If you can't access the state dataset in R, here is a CSV file with the same data that you can load into R using the read.csv function: statedata (CSV).

After you have loaded the data into R, inspect the data set using the command: str(statedata)

This dataset has 50 observations (one for each US state) and the following 15 variables:

Population - the population estimate of the state in 1975
Income - per capita income in 1974
Illiteracy - illiteracy rates in 1970, as a percent of the population
Life.Exp - the life expectancy in years of residents of the state in 1970
Murder - the murder and non-negligent manslaughter rate per 100,000 population in 1976
HS.Grad - percent of high-school graduates in 1970
Frost - the mean number of days with minimum temperature below freezing from 1931–1960 in the capital or a large city of the state
Area - the land area (in square miles) of the state
state.abb - a 2-letter abreviation for each state
state.area - the area of each state, in square miles
x - the longitude of the center of the state
y - the latitude of the center of the state
state.division - the division each state belongs to (New England, Middle Atlantic, South Atlantic, East South Central, West South Central, East North Central, West North Central, Mountain, or Pacific)
state.name - the full names of each state
state.region - the region each state belong to (Northeast, South, North Central, or West)

Problem 1.1 - Data Exploration

We begin by exploring the data. Plot all of the states' centers with latitude on the y axis (the "y" variable in our dataset) and longitude on the x axis (the "x" variable in our dataset). The shape of the plot should look like the outline of the United States! Note that Alaska and Hawaii have had their coordinates adjusted to appear just off of the west coast.

In the R command you used to generate this plot, which variable name did you use as the first argument?

statedata$y

statedata$x

I used a different variable name.

Explanation

To generate the described plot, you should type plot(statedata$x, statedata$y) in your R console. The first variable here is statedata$x.

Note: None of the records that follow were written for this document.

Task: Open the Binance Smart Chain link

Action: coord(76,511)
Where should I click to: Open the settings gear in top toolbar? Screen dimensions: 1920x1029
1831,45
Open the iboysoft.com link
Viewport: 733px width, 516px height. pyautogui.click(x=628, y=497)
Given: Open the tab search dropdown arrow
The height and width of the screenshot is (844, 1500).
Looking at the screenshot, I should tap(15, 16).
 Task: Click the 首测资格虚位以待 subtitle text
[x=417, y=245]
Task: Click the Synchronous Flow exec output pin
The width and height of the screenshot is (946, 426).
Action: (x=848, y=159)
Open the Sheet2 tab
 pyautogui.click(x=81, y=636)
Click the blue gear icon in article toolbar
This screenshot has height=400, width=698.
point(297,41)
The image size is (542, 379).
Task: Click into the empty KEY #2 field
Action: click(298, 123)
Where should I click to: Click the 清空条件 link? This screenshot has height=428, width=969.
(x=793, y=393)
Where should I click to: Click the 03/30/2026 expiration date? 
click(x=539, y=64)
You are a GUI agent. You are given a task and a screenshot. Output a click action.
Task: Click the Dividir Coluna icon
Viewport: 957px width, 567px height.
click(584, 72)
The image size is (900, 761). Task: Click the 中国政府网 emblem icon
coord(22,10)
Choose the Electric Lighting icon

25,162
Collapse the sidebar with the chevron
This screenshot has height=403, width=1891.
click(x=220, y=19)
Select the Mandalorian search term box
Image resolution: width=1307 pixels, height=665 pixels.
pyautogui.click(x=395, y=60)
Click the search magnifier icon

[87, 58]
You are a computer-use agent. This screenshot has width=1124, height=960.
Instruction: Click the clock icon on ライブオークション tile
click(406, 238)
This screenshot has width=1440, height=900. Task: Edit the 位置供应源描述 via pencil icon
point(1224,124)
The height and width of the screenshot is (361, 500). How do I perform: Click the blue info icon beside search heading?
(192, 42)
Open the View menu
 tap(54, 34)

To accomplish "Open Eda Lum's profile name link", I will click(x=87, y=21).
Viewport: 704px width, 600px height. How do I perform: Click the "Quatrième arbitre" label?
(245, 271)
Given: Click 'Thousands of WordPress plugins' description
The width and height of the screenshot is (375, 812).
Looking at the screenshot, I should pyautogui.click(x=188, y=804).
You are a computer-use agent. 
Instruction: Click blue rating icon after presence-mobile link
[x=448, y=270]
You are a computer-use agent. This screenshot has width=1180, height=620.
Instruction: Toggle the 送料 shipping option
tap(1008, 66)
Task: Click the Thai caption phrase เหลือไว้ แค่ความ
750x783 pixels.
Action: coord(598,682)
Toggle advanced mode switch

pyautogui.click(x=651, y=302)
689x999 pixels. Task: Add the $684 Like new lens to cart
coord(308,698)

Problem 1.2 - Data Exploration

Using the tapply command, determine which region of the US (West, North Central, South, or Northeast) has the highest average high school graduation rate of all the states in the region:

West

North Central

South

Northeast

Explanation

You can find the average high school graduation rate of all states in each of the regions by typing the following command in your R console:

tapply(statedata$HS.Grad, statedata$state.region, mean)

The highest value is for the West region.

Problem 1.3 - Data Exploration

Now, make a boxplot of the murder rate by region (for more information about creating boxplots in R, type ?boxplot in your console).

Which region has the highest median murder rate?

Northeast

South

North Central

West

Explanation

To generate the boxplot, you should type boxplot(statedata$Murder ~ statedata$state.region) in your R console. You can see that the region with the highest median murder rate (the one with the highest solid line in the box) is the South.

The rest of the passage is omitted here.